Establish the number of lines below that contain the string "with". State that number alone.

── Study material ──

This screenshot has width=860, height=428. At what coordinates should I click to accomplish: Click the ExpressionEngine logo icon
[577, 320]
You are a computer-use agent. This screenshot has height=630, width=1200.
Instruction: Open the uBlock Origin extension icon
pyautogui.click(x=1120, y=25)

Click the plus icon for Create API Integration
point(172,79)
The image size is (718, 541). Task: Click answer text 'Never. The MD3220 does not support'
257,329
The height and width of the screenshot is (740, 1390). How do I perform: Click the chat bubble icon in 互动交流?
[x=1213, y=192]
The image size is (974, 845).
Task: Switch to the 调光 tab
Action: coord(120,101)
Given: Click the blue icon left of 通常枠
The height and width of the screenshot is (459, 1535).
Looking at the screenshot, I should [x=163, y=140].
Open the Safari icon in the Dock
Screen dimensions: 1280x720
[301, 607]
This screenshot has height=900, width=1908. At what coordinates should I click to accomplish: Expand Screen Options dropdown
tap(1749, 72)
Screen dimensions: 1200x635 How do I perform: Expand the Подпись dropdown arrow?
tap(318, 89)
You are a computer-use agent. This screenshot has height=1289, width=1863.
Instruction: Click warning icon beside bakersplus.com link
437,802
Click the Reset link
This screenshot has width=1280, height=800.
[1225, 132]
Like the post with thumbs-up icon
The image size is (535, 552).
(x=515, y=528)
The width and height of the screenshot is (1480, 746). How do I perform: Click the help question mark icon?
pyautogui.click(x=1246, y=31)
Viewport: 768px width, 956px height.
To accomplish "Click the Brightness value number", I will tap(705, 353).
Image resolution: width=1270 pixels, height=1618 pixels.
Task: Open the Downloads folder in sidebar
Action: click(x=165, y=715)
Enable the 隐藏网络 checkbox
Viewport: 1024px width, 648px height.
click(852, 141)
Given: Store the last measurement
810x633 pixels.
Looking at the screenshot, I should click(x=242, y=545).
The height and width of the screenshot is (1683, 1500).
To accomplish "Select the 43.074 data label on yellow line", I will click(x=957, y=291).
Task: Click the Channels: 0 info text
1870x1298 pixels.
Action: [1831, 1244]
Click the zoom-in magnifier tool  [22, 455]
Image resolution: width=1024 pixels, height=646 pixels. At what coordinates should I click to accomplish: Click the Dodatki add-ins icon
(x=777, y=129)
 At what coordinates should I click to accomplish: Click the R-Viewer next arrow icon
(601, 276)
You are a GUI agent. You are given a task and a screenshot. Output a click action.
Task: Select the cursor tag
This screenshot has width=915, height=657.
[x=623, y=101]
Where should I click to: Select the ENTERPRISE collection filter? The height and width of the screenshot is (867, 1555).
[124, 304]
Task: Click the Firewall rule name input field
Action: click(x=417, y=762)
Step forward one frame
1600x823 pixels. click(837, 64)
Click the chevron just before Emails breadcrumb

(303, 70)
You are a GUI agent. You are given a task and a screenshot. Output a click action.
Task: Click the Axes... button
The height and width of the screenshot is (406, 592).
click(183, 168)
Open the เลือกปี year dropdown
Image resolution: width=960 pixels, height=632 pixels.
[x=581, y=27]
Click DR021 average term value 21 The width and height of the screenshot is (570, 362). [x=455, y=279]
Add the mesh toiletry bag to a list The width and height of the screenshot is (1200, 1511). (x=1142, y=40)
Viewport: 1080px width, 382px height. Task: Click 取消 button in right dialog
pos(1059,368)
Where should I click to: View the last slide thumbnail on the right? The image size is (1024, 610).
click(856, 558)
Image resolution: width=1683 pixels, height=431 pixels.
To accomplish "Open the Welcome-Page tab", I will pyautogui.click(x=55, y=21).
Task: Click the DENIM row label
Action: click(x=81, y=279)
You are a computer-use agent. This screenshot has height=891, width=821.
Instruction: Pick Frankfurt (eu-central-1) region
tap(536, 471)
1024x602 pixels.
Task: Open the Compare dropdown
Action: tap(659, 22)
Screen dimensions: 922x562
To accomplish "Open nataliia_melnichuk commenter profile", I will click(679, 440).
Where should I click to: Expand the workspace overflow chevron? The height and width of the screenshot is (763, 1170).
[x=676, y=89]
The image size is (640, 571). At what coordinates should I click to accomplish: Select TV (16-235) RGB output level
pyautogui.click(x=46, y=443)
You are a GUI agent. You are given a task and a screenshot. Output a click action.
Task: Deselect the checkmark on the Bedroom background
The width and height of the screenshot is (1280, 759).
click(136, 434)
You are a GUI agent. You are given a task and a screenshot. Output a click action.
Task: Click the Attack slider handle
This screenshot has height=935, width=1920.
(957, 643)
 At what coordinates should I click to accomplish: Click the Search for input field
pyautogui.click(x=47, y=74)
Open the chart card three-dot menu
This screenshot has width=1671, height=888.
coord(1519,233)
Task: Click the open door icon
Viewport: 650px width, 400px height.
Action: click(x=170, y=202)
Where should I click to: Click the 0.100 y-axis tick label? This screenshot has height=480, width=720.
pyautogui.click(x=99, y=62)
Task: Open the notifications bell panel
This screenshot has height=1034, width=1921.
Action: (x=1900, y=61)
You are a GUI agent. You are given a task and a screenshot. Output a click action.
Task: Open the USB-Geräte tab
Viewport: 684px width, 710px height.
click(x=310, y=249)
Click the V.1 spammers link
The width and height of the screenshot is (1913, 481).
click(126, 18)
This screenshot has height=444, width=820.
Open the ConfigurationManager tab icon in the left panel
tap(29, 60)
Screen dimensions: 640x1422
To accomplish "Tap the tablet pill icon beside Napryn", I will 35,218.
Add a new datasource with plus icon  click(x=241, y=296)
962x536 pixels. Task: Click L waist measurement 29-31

───

Task solution:
2